Since my last post, we have also had our most humbling experience.  On 4th December it was the 6th anniversary of my mastectomy and reconstruction.  I am a Facebook user, but had not really put anything this time round about my latest diagnosis, but on this day, I decided it was a good opportunity to thank our friends for their support.  So I updated my status, just to mark the anniversary and to thank friends for 6 years of support.  I was not expecting what happened next.....that post received over 70 comments of love and support and offers of help.  We were completely blown away, especially in a time where the news is all doom and gloom, to know that all of these people thought enough of us to take time out of their day to post us a message of support is just the most humbling thing ever.  I've taken screen grabs of all of the messages to print out.  I think, when we have our down days, and we do, they will be a great source of positivity and energy to pull us through.
I often wonder if people realise the positive impact they can have on people in my situation with a simple text or phone call?
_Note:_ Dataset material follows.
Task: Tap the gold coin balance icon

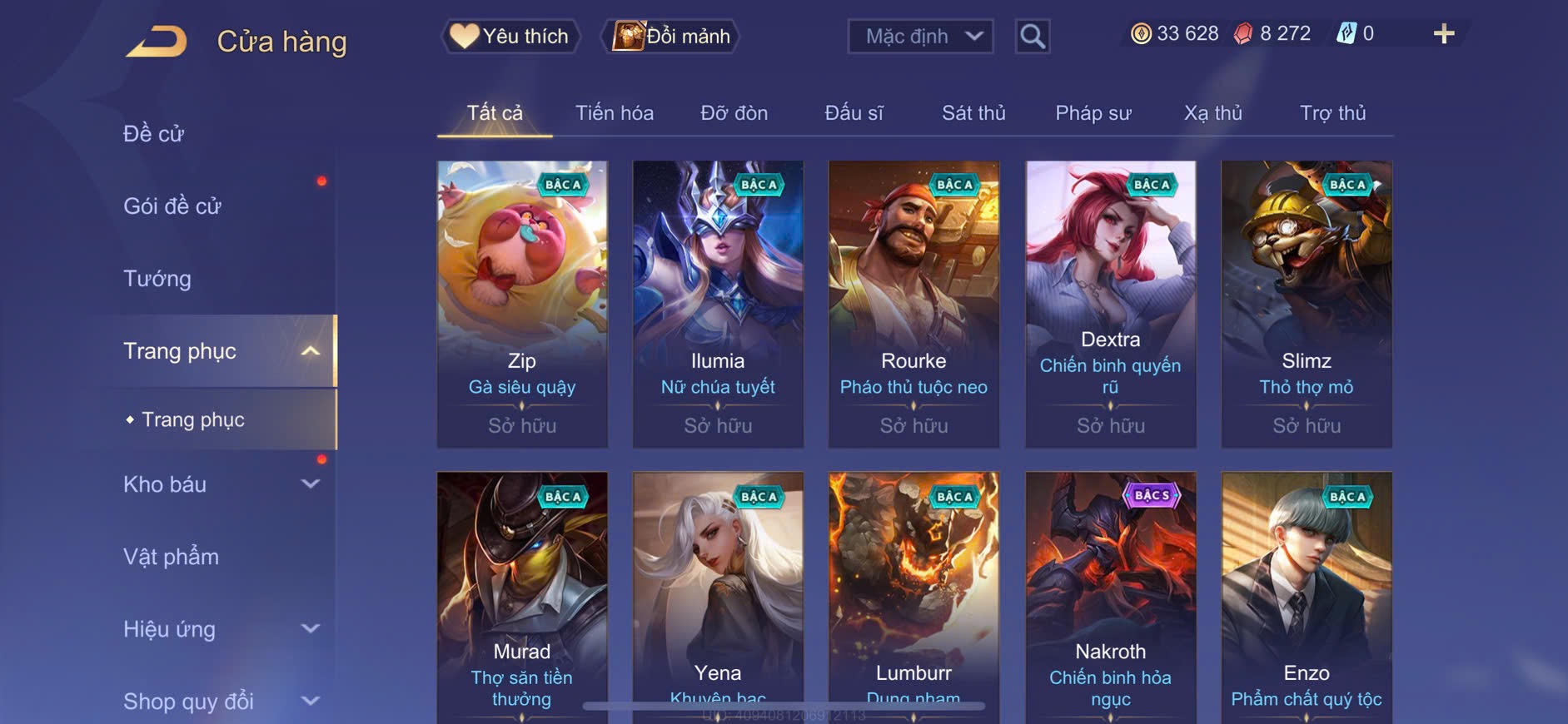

I have had a few people say to me recently, "oh I never know whether to text or call as I don't know how you are feeling" - well, my answer, always, is "you wont find out how I am until you try",  text me, if im feeling good, I will text back, if Im feeling  crap I will text you back when I feel good. The same if you call.  But what I can guarantee you is - if you do text, or you do call That will lift my spirits 100% whether im feeling good or bad. A bit like the Scream-o-meter on Monsters Inc I suppose.  Its a feel good  factor thing.  On a chemo day I can get up to 15 texts through the day, from my sister, my friends, my in-laws, my cousins, just letting me know that they are thinking of me and that they hope chemo goes well.  Those texts are worth the world to me.  Don't get me wrong, its not a popularity game or anything like that, its just nice to know that people care and people are thinking of me, just as I would return the gesture if god forbid anyone else is in this shit situation. We are all humans, no matter how tough we think we are, we still need the love of our nearest and dearest, we need to know they care, just as we care for them. After this week of watching the news, there definitely needs to be more caring in the world. Lets start that right now!  Well, maybe I will start in the morning, its 2am now, a typical chemo night of insomnia, but as my alarm is set for 6:30 I think I need to try to get some sleep. Its our department Christmas lunch tomorrow so I need to be up and bathed, hair washed and Christmas jumper on and I definitely don't want to fall asleep in my dinner!!!
Catch you all later dudes - enjoy the run up to Christmas, make the most of time with your families - its precious time that you will never get back. EVER.